▶ WHAT IS NEEDED:
Turn everything from the line containing "Task: Open the #starbuckscup hashtag" down to the line containing "Action: point(440,206)" into a JSON list of strings, one string per line, leaving out blank lines.

▶ SUPPLIED INFORMATION:
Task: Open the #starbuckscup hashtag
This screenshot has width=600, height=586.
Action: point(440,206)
...
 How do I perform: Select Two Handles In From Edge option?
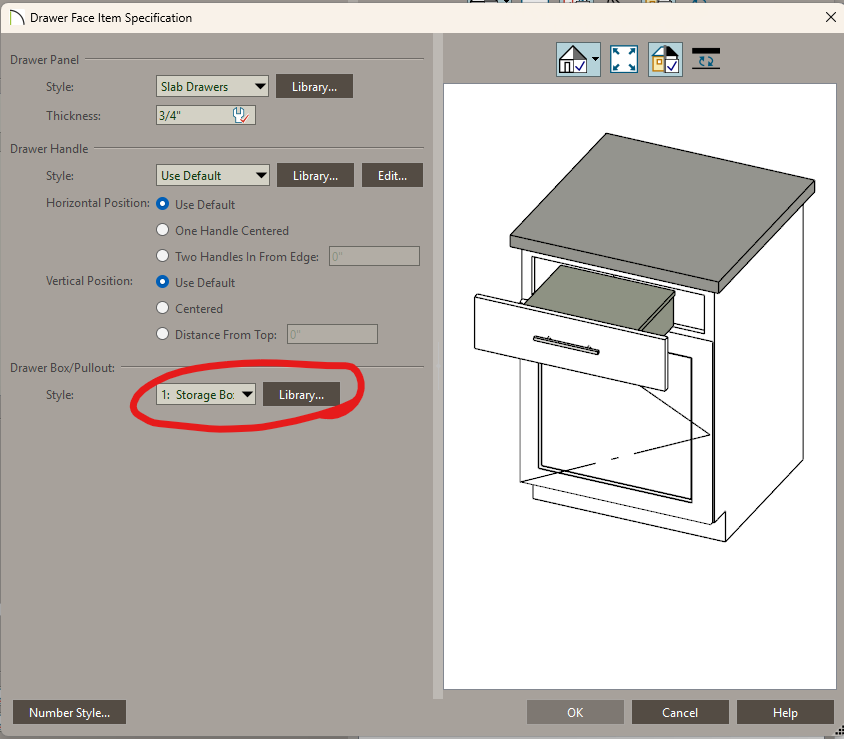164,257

▶ REPLY:
[
  "Task: Open the #starbuckscup hashtag",
  "This screenshot has width=600, height=586.",
  "Action: point(440,206)"
]